Another attempt to change Alnwick housing plans
The house-building arm of Northumberland County Council-owned Arch is having another go at changing its homes development in Alnwick.
A third scheme for Allerburn House, the former headquarters of Alnwick District Council, has now been lodged, despite a previous approval and refusal, with the new bid retaining the most controversial element of the refused application.
The first overhaul by Ascent Homes, which was unveiled back in 2016, was approved by the council’s strategic planning committee in January last year and the permission remains extant.
That scheme features 10 new four and five-bedroom houses, while Allerburn House and other existing buildings would be converted into seven apartments, two homes and a bungalow.
In late 2017, Ascent attempted to get changes approved by varying the original planning permission, but was told by the county council that it would have to submit a separate application.
Lodged in February this year, it sought the refurbishment of the lodge, the conversion of Allerburn House into three apartments, the demolition of ad-hoc extensions and the erection of 14 new-build units, including six three-storey townhouses.

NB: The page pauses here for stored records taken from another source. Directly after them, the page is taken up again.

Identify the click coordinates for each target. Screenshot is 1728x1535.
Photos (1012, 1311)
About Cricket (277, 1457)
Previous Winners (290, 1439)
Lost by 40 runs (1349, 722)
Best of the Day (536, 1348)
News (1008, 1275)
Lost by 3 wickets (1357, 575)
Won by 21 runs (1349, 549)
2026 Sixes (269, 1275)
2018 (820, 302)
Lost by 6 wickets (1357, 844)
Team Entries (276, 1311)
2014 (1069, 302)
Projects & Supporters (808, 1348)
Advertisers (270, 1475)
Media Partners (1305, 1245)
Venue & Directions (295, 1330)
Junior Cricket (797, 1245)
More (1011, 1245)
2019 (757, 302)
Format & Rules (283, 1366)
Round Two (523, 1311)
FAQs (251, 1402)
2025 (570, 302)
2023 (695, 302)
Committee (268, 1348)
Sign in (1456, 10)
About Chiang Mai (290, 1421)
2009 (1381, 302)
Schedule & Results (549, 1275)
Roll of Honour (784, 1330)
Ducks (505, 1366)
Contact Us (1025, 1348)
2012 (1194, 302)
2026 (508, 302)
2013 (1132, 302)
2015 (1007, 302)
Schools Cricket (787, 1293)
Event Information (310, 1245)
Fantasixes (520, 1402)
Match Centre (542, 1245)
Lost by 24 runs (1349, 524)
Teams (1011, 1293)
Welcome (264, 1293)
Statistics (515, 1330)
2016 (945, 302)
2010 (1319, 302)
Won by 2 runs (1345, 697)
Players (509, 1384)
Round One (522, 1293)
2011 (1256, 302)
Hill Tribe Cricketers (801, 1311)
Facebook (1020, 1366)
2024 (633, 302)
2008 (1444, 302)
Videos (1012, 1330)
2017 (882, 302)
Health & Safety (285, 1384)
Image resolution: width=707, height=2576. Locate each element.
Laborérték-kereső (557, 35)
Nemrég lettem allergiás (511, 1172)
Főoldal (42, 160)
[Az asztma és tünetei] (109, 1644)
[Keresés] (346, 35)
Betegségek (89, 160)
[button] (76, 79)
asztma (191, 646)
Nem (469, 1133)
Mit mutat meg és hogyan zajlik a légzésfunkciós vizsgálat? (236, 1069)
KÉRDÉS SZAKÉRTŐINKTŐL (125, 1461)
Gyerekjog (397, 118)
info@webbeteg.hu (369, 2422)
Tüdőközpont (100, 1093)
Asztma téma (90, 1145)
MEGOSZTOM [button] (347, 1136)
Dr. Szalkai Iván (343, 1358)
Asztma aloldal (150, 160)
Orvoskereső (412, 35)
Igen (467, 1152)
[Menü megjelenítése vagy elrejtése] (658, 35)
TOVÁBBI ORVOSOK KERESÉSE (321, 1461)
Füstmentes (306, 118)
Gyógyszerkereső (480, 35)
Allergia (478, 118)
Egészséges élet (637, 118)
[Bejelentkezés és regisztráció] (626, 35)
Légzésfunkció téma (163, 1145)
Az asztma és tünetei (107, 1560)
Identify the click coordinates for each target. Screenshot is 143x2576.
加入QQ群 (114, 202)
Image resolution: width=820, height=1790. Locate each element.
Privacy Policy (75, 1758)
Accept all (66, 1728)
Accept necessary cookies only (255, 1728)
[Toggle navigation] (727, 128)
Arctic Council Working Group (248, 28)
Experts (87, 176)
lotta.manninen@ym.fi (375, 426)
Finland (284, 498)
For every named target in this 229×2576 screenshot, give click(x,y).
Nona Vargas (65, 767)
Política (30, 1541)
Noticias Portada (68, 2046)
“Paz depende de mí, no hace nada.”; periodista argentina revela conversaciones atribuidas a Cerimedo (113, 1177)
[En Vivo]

The original proposals were largely accepted by neighbours, but this bid, despite having fewer properties overall, sparked more objections from Allerburn Lea residents and one from Alnwick Town Council, particularly in relation to the three-storey properties.
At the time, Duncan Bowman, development director at Ascent Homes, said: “Allerburn House itself is three storeys in height and, with the sloping nature of the development, Allerburn House will always retain its rightful prominence.”
Planning officers recommended approval, but members of the North Northumberland Local Area Council unanimously rejected the scheme in April.
Now, another application has gone in – for just part, not the whole of the site included in the approved scheme – to convert Allerburn House into three apartments, demolish the ad-hoc extensions and build six three-bedroom townhouses.
Ian Lawrence, an Allerburn Lea resident, said: “The residents here aren’t dinosaurs, we accept that development is necessary for housing and an increasing population to support local services.
“We supported the original plans for detached homes and nine apartments in the old house, which still stand as the only approved planning for the site, but Ascent seems determined not to implement them.”